Exercise objective
Exact copy, no pictures: return only the lines below from the line with "The width and height of the screenshot is (930, 619)." up to and including the line with "Screen dimensions: 855x668".

[Records contained in a dataset]
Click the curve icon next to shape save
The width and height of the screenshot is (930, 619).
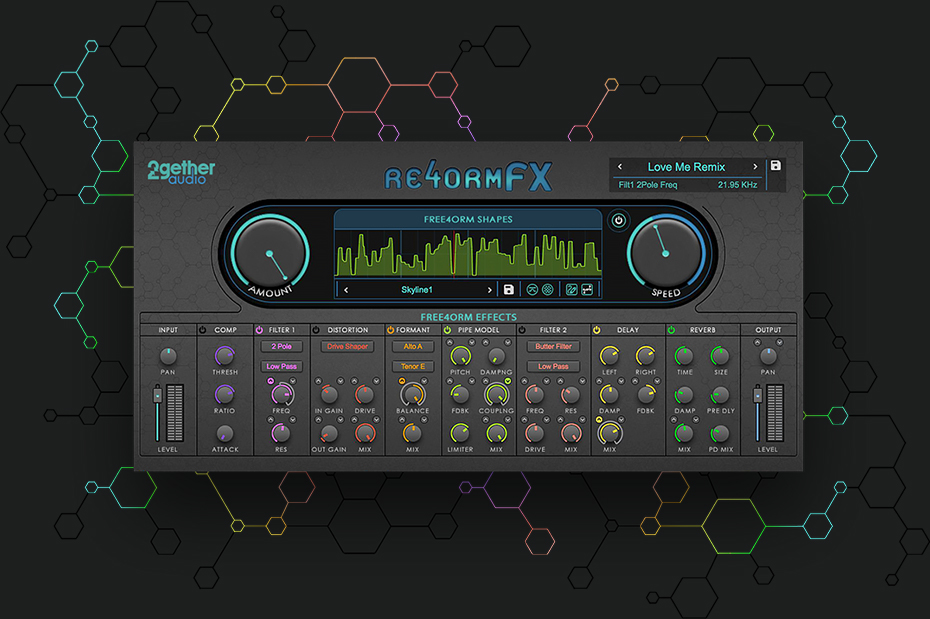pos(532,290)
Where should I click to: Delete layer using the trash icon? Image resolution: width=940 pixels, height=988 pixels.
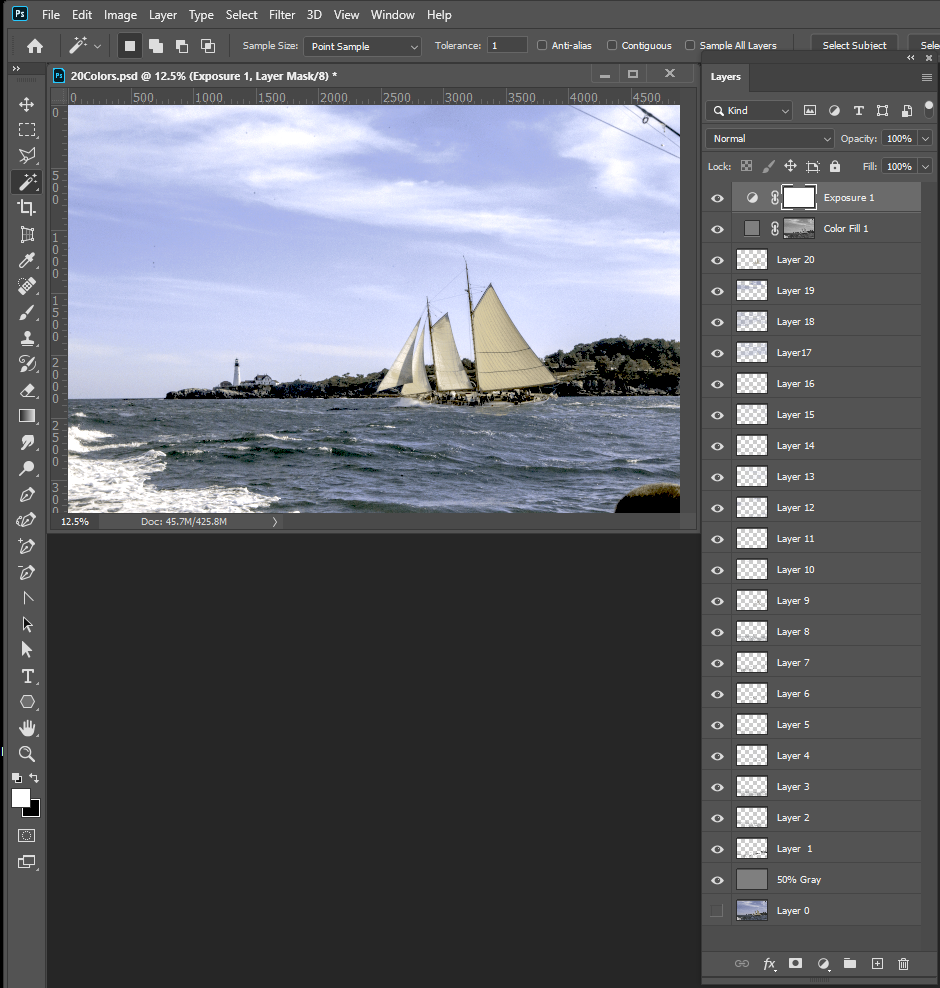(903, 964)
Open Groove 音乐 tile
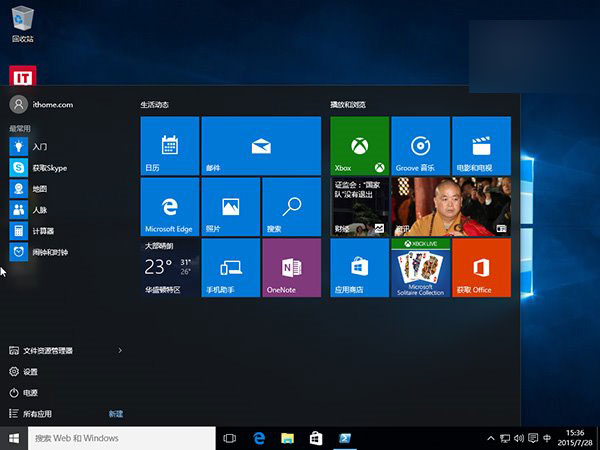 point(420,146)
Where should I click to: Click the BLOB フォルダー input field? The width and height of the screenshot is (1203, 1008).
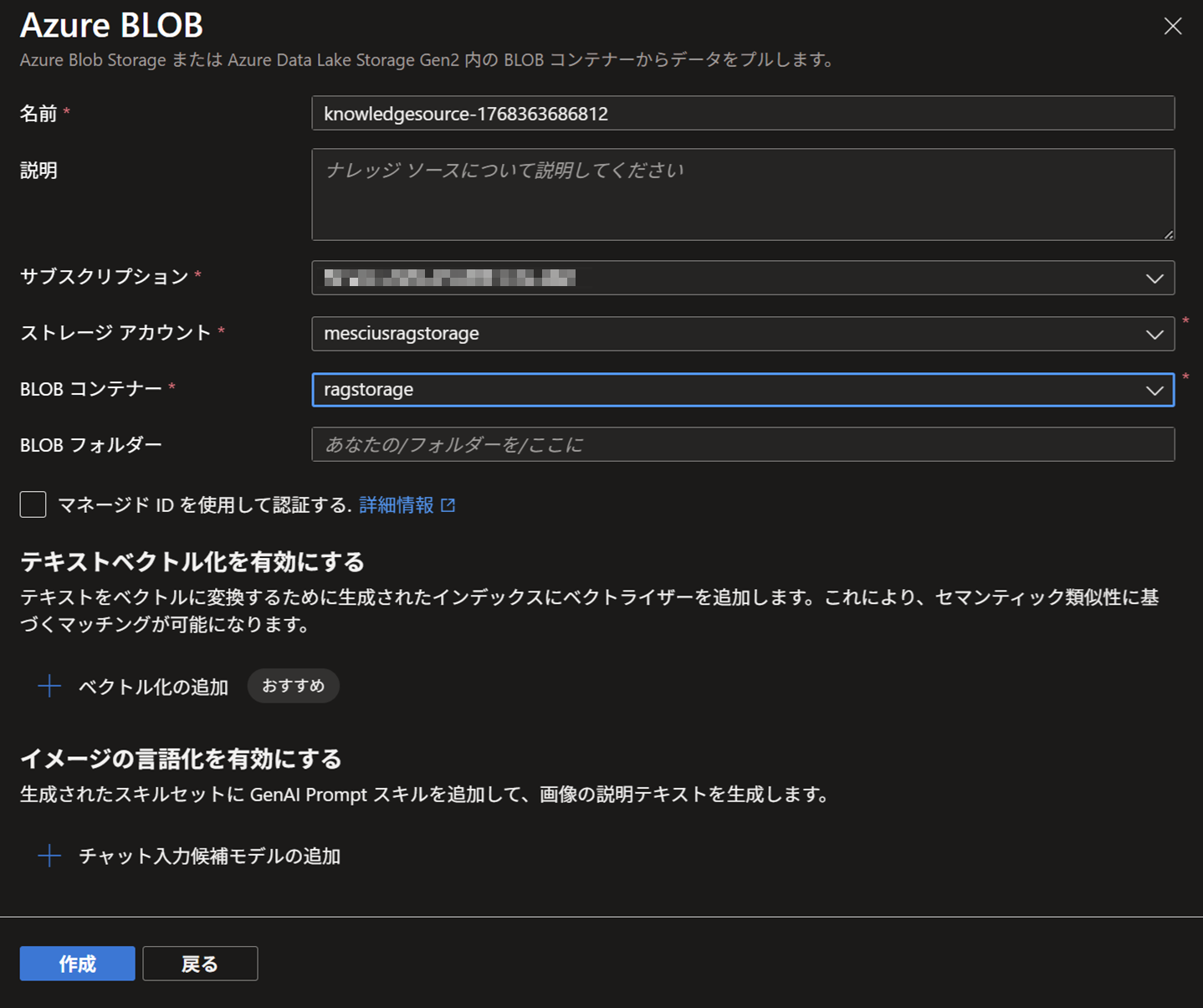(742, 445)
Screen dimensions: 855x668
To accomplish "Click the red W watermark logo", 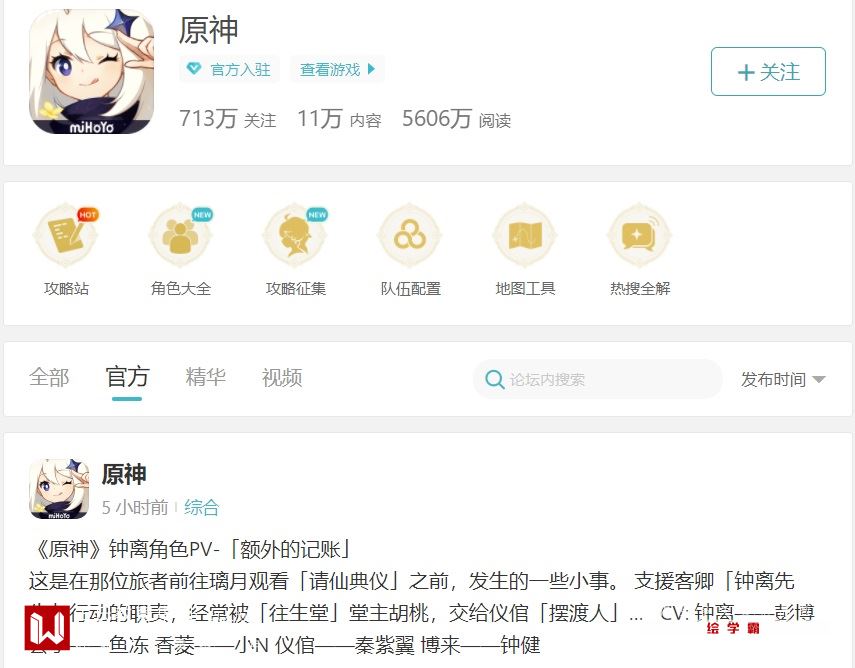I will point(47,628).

Exercise response
The width and height of the screenshot is (930, 619).
pos(532,290)
Where should I click to: Delete layer using the trash icon? Image resolution: width=940 pixels, height=988 pixels.
(903, 964)
Open Groove 音乐 tile
 point(420,146)
Where should I click to: Click the BLOB フォルダー input field? The width and height of the screenshot is (1203, 1008).
(742, 445)
Screen dimensions: 855x668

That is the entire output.